Some things in life are more important than red or blue!

Grant awarded on 3rd June 2019


If you want to be inspired, motivated to help young people, reduced to tears, overwhelmed by the love and dedication shown when a family has to function through devastating and heart-breaking illness, then read on and take look at all the stunning photos that say so much!

Back in June 2019, the RGF purchased bunk beds for Edward so he could share precious time with his brother, having spent huge amounts of his young life in hospital. Edward’s mum, Catherine has been in touch to provide us with a moving update that will help us understand what a difference the RGF has made to Edward and his family over the last year.

Catherine told us: “On 31st October 2018, 3 weeks after his 3rd birthday, we were given the devastating news that our son Edward had a brain tumour. He had not been poorly he had just started to lose his balance.

Following an MRI scan at our local hospital we were sent in an ambulance to Alder Hey Children’s Hospital for emergency surgery. We were told that the tumour was large, the size of an orange and was pressing on his brain stem causing hydrocephalus and left any longer he would deteriorate rapidly.
The amazing surgeons at Alder Hey removed 98% of the tumour. A small part was left because it was too close to his brain stem and it was too risky to attempt to remove it. A week after surgery we had more terrible news that the tumour was malignant. A high grade medulloblastoma tumour that would need very intensive chemotherapy to attempt to destroy what remained.

I cannot begin to explain how it feels to be told your child has cancer. Even now it does not feel real, it is the most unimaginable horror and I simply cannot find the words to describe the darkness we found ourselves in.

After a harvest of Edward’s own stem cells, he commenced 5 rounds of intense chemotherapy which ran in a cycle of 21 days. It was so harsh, so intense we barely left hospital over the next 7 months, by the time he recovered enough from the chemo round he was hit again with the next one. During treatment, he received 33 separate blood and platelet transfusions. He was so poorly at Christmas 2018 that he had to have an emergency shunt fitted as the hydrocephalus returned. The shunt malfunctioned, and he also developed sepsis. This was all after just 1 round of chemotherapy.

His final dose of chemotherapy was a high dose, even more than he had already had which meant he had to be in complete isolation. He received his stem cells back to help his body recover from the poison that had been given him to try to save his life.

In May 2019 after an MRI scan and lumbar puncture found no evidence of disease or tumour, he was able to come home. Treatment had worked!

During the darkest times of our lives, not only were we carried every step of the way by our amazing NHS, but we were also overwhelmed with the massive kindness of strangers; charities and foundations set up to support families like us helped us in every way possible.

One of the biggest challenges apart from Edward’s mobility which had been severely affected by the surgery and treatment, was sleep. Prior to diagnosis the tumour caused massive sleep disruption where he had never in his whole life managed to sleep more than 2 hours at a time, on the few occasions he was home during treatment he slept in a toddler bed in our room as we were so scared of his central line and gastro peg becoming tangled.

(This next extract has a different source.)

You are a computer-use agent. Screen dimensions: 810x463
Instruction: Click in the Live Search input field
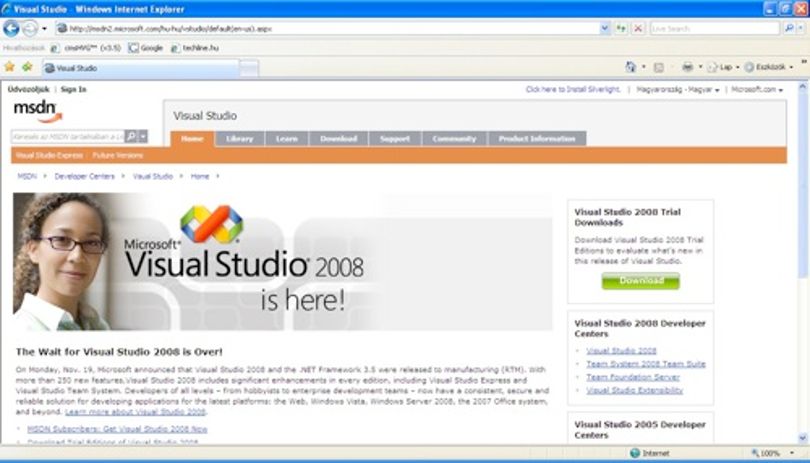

When Edward’s lines were removed in August 2019, the Rob George Foundation bought Edward and his brother bunk beds to help encourage him to sleep. It was a very exciting time for Edward and his brother to finally be together sharing their room.

Edward is one of the lucky ones and is currently 16 months post treatment, which for now, and we pray forever, has worked and there is no evidence of tumour or disease. His mobility is improving every day and just this month he started full time school with his peers.

We are under no illusion that things can change in a heartbeat. We are living each and every day grateful that we are together. Fear of relapse is constant, but we choose not to be controlled by fear, we choose family, we choose making the most of every single day and we choose gratitude.
Thank you to everyone at the Rob George Foundation you really do change lives and you really do make dark days a little brighter.

All of us at the RGF send our heartfelt thanks to Catherine & Edward, and their family for sharing their story with us!